No domingo, 1° de março, as autoridades sanitárias portuguesas solicitaram a todas as pessoas que estivessem em "contato próximo" com o autor chileno para se identificar. O escritor havia participado do festival Correntes d'Escritas, organizado nos arredores de Porto.

Sepúlveda foi uma das grandes figuras da literatura latino-americana contemporânea, autor de cerca de 20 romances. Um dos mais bem sucedidos, "O velho que lia romances de amor”, foi publicado em 1988, traduzido para 40 idiomas e vendido em 18 milhões de exemplares.

Sepúlveda também foi cineasta, contista, jornalista, uma voz lúcida e crítico dos processos políticos no Chile, e recentemente do presidente Sebastián Piñera. Durante sua carreira de escritor, ele foi distinguido com inúmeros prêmios. Na França, foi condecorado como Cavaleiro das Artes e Letras pela República Francesa.

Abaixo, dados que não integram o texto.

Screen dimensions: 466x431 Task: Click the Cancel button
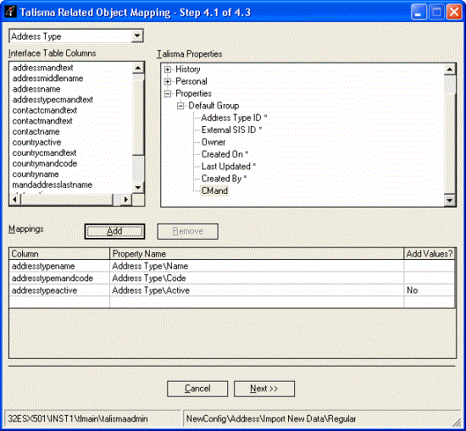coord(197,389)
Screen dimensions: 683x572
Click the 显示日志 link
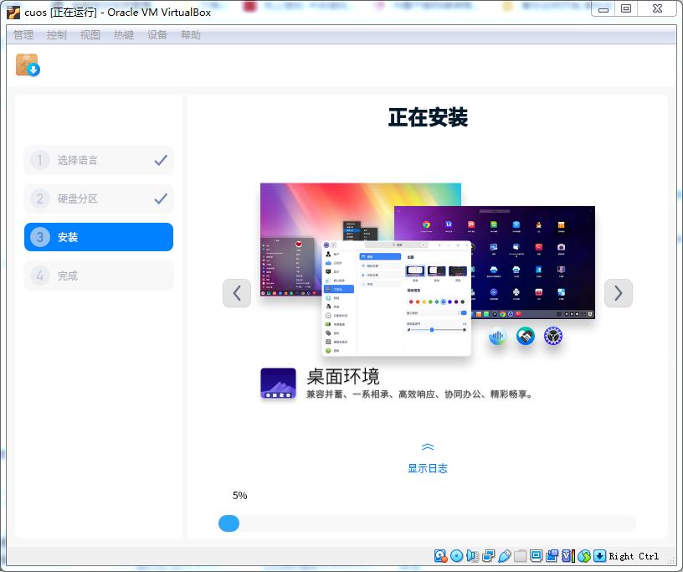point(428,468)
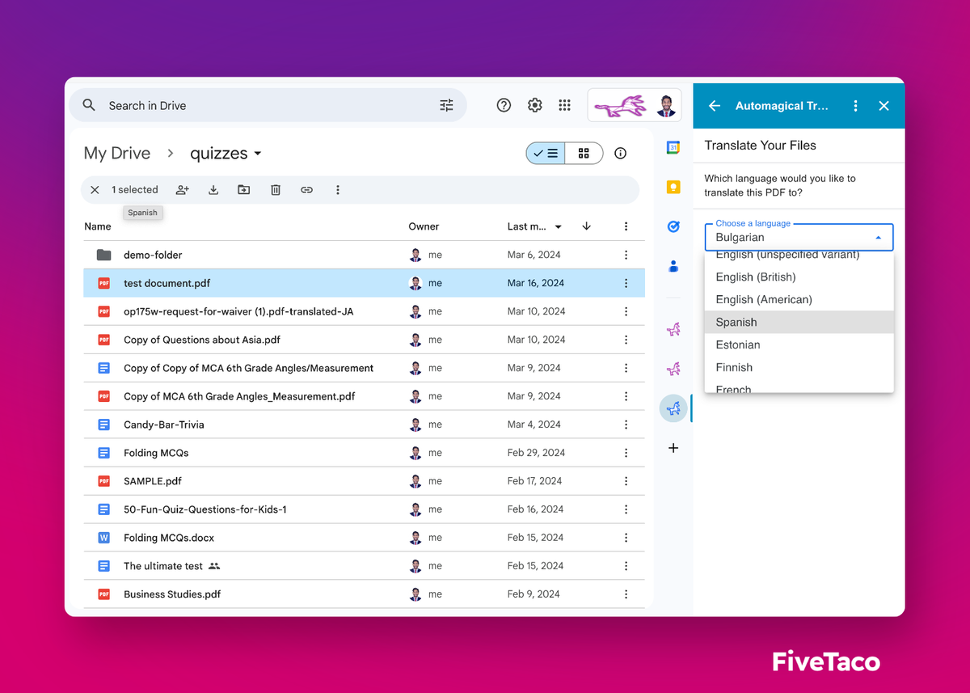
Task: Go back to My Drive via breadcrumb
Action: coord(117,153)
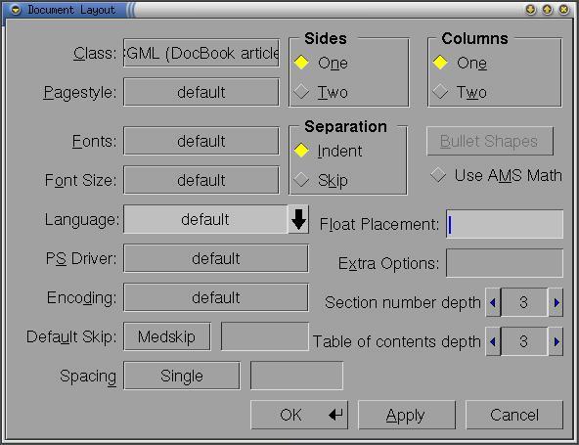Decrease Section number depth with left arrow
Screen dimensions: 579x445
tap(493, 302)
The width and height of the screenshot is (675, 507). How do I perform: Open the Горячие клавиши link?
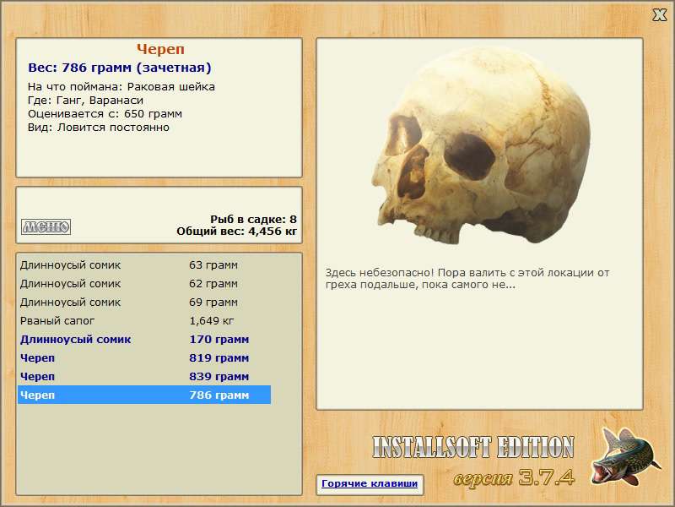click(x=370, y=484)
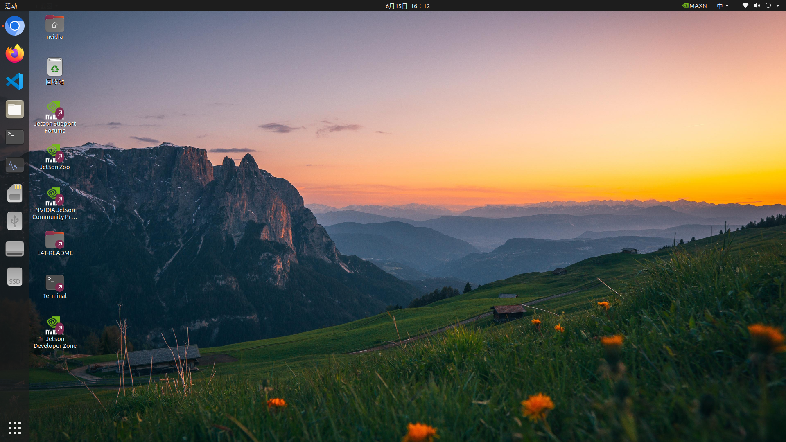Screen dimensions: 786x442
Task: Open the Files manager dock icon
Action: click(x=15, y=109)
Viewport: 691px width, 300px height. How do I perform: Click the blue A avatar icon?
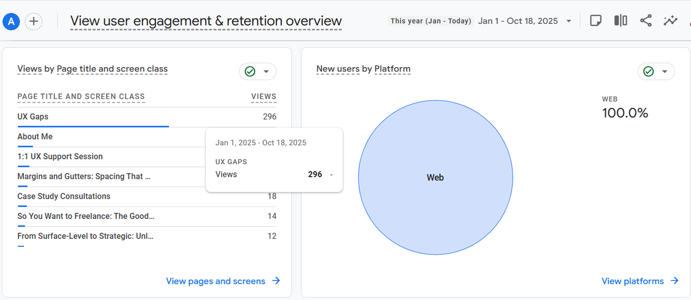pyautogui.click(x=11, y=21)
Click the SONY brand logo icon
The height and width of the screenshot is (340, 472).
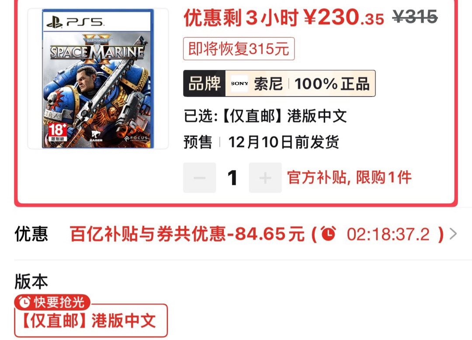point(239,83)

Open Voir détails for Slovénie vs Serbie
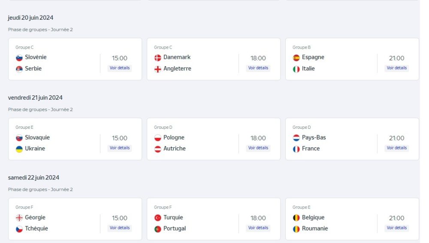coord(120,68)
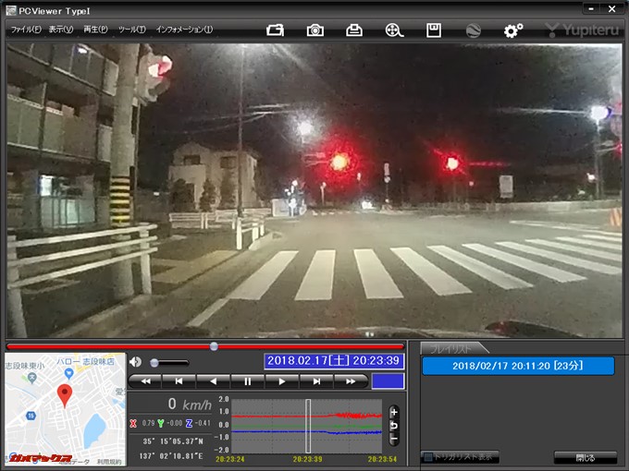
Task: Click the globe map icon in toolbar
Action: 473,30
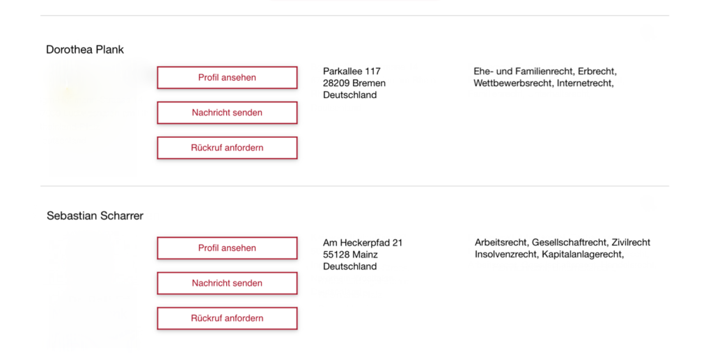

Seu último livro, "História de uma baleia branca", foi publicado no ano passado pela editora Tusquets e traduzido para o francês pela editora Métailié.

"A equipe médica fez de tudo para salvar sua vida"

"Os profissionais fizeram de tudo para salvar sua vida, mas foram vencidos pela doença. Meus sinceros pêsames à esposa e à família”, assegurou o presidente da região das Astúrias, Adrian Barbon, no Twitter.

Nascido em outubro de 1949 em Ovalle, norte da capital chilena, Santiago, o autor foi muito ativo na juventude comunista e depois em uma corrente do Partido Socialista, atividades que o levaram a ser preso em 1973 pela ditadura militar do general Augusto Pinochet.

Obra premiada

Preso por dois anos e meio, ele foi liberado em 1977, graças à intervenção da Anistia Internacional. Luis Sepúlveda, sempre comprometido com a defesa das comunidades indígenas, viajou então por toda a América Latina: Colômbia, Equador, Peru, Nicarágua...

Seu encontro com os índios Shuar em 1978, como parte de uma missão sobre "o impacto da colonização nas populações amazônicas" com a Unesco, inspirará o tema e as paisagens de seu primeiro romance.

Morando na Europa desde os anos 1980, Sepúlveda é autor de cerca de vinte romances, crônicas, histórias, contos e fábulas para crianças traduzidas em 50 países, incluindo seu best-seller “O velho que lia romances de amor”.